Web Security

Instructor: Wu-chang Feng
Contact and discussion: Office hours: here
Recommended textbook
  • Web Application Security: A Beginner's Guide, Sullivan, Liu, McGraw-Hill Education, 2012. ISBN-13:  978-0-07-177616-5.
Resources
Course Description
This course provides an introduction to how the web works, web site vulnerabilities, and techniques to improve web security.  The course provides students with key concepts that underlie common web vulnerabilities, helps them develop skills to leverage them, and demonstrates mechanisms for preventing them.

Schedule

Week Topic Slides Labs and Homework
1 Course syllabus, OWASP Top 10
Web Basics
slides
slides

2
REST/JSON
Web client programming
Web server reconnaissance
A4: Insecure Direct Object Access
A7: Missing Function-Level Access Control
slides
slides
slides
slides

A4/A7
3 A6: Sensitive Data Exposure
slides
A6
4 A1 (Part 1): Injection (Command, Code)
A1 (Part 2): Injection (SQL)
slides
slides
A1 (Part 1)
A1 (Part 2)
5 A1 (Part 3): Injection (Blind SQL) slides
A1 (Part 3)
6 A2: Broken Authentication and Session Management
A3: Cross-site Scripting (XSS)
A10: Unvalidated Redirects and Forwards
slides
slides
slides
Program #1 due in D2L
A2
A3/A10
7 A8: Cross-site Request Forgery (CSRF)
A5: Security Misconfiguration
A9: Using Known Vulnerable Components
Additional Labs
slides
slides
Program #2 due in D2L
A8/A5/A9
Additional Labs
8 Additional labs
Final project selection
9 Additional labs

Final project
10
Additional labs
Final project
Finals Final CTF Exam (Wed, June 14, 12:30pm-2:20pm)
Final project screencast due on MediaSpace (Tue, June 13, 11:59pm)
Lab notebook due in D2L (Sun, June 18, 11:59pm)
All homework levels due (Sun, June 18, 11:59pm)

Assignments

Labs and notebook
Lab assignments will be given each class covering the course material.
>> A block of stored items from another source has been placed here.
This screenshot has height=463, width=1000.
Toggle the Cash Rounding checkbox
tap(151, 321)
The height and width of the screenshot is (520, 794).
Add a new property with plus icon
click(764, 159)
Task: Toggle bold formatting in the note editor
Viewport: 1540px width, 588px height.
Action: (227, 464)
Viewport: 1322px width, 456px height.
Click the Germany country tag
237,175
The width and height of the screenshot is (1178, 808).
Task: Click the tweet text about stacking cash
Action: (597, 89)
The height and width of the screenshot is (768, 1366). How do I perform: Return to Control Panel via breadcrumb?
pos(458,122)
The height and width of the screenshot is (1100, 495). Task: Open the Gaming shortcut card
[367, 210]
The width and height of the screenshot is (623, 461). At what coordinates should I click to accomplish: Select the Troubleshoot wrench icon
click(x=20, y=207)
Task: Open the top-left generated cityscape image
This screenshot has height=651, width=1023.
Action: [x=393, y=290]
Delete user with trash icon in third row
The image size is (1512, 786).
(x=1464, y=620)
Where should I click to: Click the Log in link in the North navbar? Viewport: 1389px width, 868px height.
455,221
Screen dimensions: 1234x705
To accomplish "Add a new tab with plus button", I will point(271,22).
You and your partner will solve each one, while maintaining a shared lab notebook (a single Google or Office Doc) that contains your write-ups of the labs.  The write-ups should include the vulnerability being demonstrated, how you solved it, and possible remediations to mitigate the threat.  Include screenshots as needed.  Write-ups should allow others to repeat your methodology to solve the level.  The notebook will be graded based upon the following rubric:
  • Number of levels solved
  • Description of vulnerability
  • Description of technique, URL, or script used to exploit vulnerability
  • Description of prevention or other remediation to mitigate threat
All lab assignments must be completed to obtain the minimum passing grade. Beyond the required labs, progression through additional levels and the difficulty of the levels will determine grading.
Homework and Programs
  • Homework and programming assignments are to be done individually, but lab and project work will be done collaboratively with another student.
  • Homework from the CS 410 CTF can be submitted directly via flag submissions for lessons and challenges
  • All other assignments are to be submitted to the corresponding D2L dropbox folder.
  • Assignments are due by the beginning of class. Late assignments will docked 10% for each day late up to 5 days. After 5 days, late assignments will not be accepted.
Final project
You and your partner will select and attempt one of the PentesterLab exercises outside of the Web For Pentester levels.  For this exercise, your group will create a narrated screencast that walks-through the level from set-up to completion.  Screencast software and submission are to be done via PSU's Media Space on the course's channel.  The project will be graded based upon the following rubric:
  • Exercise difficulty
  • Guided vs. CTF
  • Thoroughness of walkthrough (including setup)
  • Analysis of vulnerability and description of prevention/remediation.
On the last day of class, students will select a walk-through from a different group and repeat the exercise described.  Please bring headphones.

Course objectives

  • Learn the basics of web clients, servers, protocols, and programming
  • Understand common, high-risk web vulnerabilities

  • Practice ethical hacking to demonstrate how web vulnerabilities may be leveraged
  • Develop web penetration testing skills

Policies

Grading
Attendance 10%
Homework 30%
Programs 20%
Lab notebook 20%
Final project and walkthrough 10%
Final exam 10%
Attendance
The class is based on students putting in time and effort to become proficient. As a result, attendance is mandatory and absences will count against a student's overall grade.
Academic misconduct
  • Includes allowing another student to copy your work unless specifically allowed by the instructor.
  • Results in a grade of 0 for the assignment or exam.
  • Results in the initiation of disciplinary action at the university level.